── Material for this task

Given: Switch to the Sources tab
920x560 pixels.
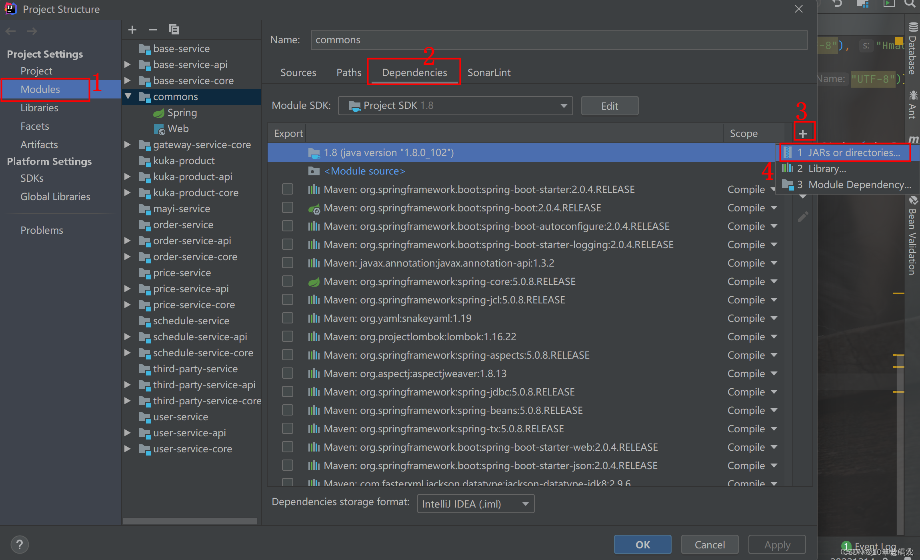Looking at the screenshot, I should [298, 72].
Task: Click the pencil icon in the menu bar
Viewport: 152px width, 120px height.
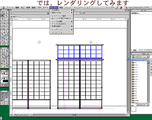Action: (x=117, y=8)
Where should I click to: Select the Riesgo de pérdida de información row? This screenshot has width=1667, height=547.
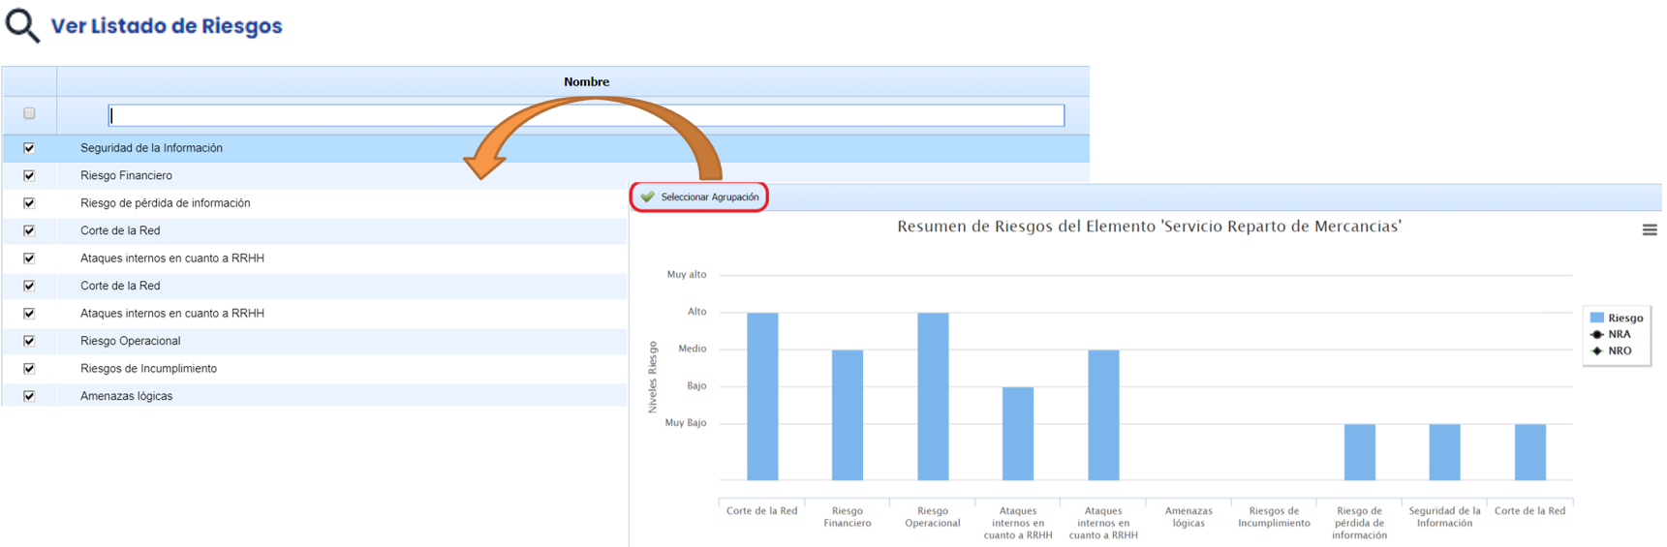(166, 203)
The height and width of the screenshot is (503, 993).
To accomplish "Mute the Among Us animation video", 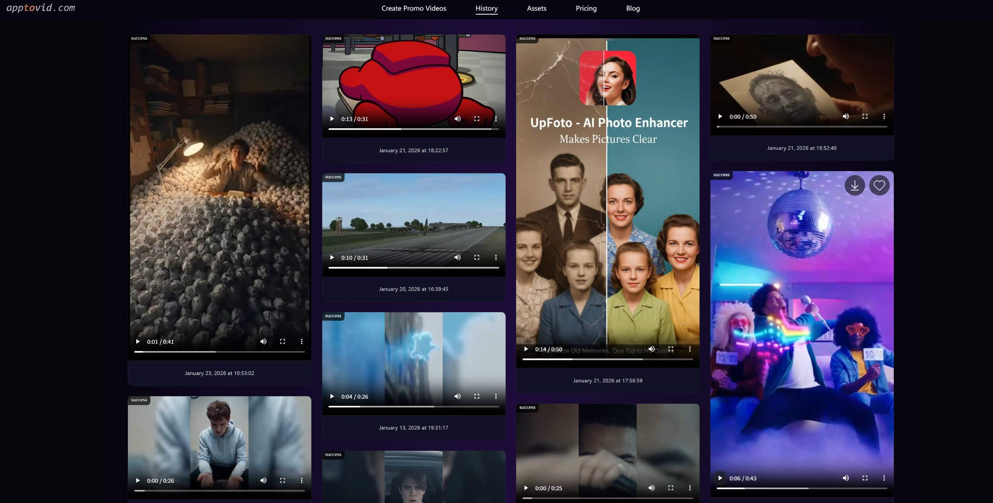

────

* What this task involves
Find every line in the records above that contains the string "height", treating uppercase and lowercase as different, and copy each of those lines in full.

* Task response
Viewport: 152px width, 120px height.
Where should I click to: Select the Riesgo de pérdida de información row? This screenshot has width=1667, height=547.
The height and width of the screenshot is (503, 993).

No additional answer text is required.